Superando cinco outros livros selecionados publicados nos últimos três anos, a obra ricamente ilustrada de Khir rendeu-lhe um prêmio em dinheiro de US$ 50 mil, a maior quantia paga por qualquer prêmio de livro de Cingapura.

É mais um louro para o texto tão adornado, que, desde que Marshall Cavendish o adquiriu em 2021, tem sido quase imbatível em competições locais e globais.

Através das lentes do arquipélago malaio, o volume de 600 páginas estabelece o estatuto pré-colonial de Singapura como “a Nova Iorque dos Nusantara” através de ensaios, mais de 400 fotografias e 40 receitas. Também presta especial atenção à forma como os jornaleiros, migrantes e comerciantes da área foram essenciais para moldar a paisagem culinária única da ilha.
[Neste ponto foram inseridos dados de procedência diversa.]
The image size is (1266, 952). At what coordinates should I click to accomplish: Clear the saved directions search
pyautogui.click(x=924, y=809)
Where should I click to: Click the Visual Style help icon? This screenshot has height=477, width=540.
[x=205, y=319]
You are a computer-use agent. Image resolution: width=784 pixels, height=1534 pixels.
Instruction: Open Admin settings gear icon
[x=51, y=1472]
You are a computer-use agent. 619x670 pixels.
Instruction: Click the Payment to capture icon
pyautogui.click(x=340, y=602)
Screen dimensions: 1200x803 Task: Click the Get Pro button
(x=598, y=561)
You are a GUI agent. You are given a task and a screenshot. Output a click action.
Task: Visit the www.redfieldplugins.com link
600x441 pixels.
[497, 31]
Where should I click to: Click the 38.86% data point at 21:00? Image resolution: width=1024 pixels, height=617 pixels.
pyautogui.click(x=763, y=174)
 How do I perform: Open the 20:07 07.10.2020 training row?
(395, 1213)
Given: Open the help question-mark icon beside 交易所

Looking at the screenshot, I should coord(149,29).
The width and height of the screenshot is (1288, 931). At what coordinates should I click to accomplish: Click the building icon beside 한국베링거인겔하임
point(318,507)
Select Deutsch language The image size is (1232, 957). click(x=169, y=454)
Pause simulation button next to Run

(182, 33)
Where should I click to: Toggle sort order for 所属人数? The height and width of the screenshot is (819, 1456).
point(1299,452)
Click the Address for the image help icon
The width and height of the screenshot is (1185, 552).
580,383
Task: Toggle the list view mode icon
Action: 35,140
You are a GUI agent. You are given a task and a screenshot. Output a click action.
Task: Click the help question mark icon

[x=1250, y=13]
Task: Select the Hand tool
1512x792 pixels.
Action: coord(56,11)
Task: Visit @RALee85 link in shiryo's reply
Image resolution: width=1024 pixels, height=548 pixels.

O historiador alimentar com formação em matemática Khir, 61 anos, diz: “Embora o título diga comida dos malaios de Singapura – sim, porque sou um rapaz de Singapura – ele usa Singapura como um ponto de vista para olhar através da região e compreender a história por detrás do porquê. comemos o que comemos.”

A alimentação como força unificadora foi um impulso importante na motivação da sua investigação, que o levou a arquivos de Leiden, na Holanda, a Yogyakarta, na Indonésia.

Havia também uma grande consciência da precariedade das histórias orais, à medida que ele corria contra o tempo para entrevistar aqueles que ainda tinham memórias de uma época passada.

“Quando o livro foi finalmente lançado, tínhamos perdido 23 pessoas. É um exemplo clássico de que se você não documentar, as pessoas irão embora. Permita-me dizer mais uma vez: o falecimento de um ancião é como o fechamento de uma biblioteca.”

Em 2023, o livro foi eleito o Melhor do Melhor Livro pelo Gourmand Food Culture Award, conhecido como o Oscar do mundo dos livros de receitas, na Suécia. Um ano antes, eliminou a competição acirrada para ganhar o Livro do Ano da Singapore Book Publishers Association no Singapore Book Awards anual.

Seu reconhecimento pelo trienal Prêmio de História NUS Singapura em 24 de outubro ilumina a ambição acadêmica e histórica do trabalho, além das impressões superficiais dele como um livro de receitas de mesa de café.

Os juízes elogiaram-no por estender a história de Singapura e da região muito antes de Sir Stamford Raffles entrar em cena.

Esta terceira edição do NUS Singapore History Prize recebeu 26 inscrições, e sua qualidade levou os juízes a emitir, pela primeira vez, duas comendas especiais sem prêmios em dinheiro.

Revivendo Qixi: Festival das Sete Irmãs Esquecidas de Cingapura, de Lynn Wong e Lee Kok Leong foi o segundo colocado; enquanto Theatres Of Memory: Industrial Heritage Of 20th Century Singapore, de Loh Kah Seng, Alex Tan, Koh Keng We, Tan Teng Phee e Juria Toramae, ficou em terceiro.

O antigo diplomata de Singapura Kishore Mahbubani – que preside o painel de cinco membros do júri do prémio e que criou o prémio em 2014 com a ajuda de um doador anónimo – descreveu numa conferência de imprensa o século XXI como o do Grande Renascimento Asiático. Seu livro de memórias, publicado em 2024, é intitulado Living The Asian Century: An Undiplomatic Memoir.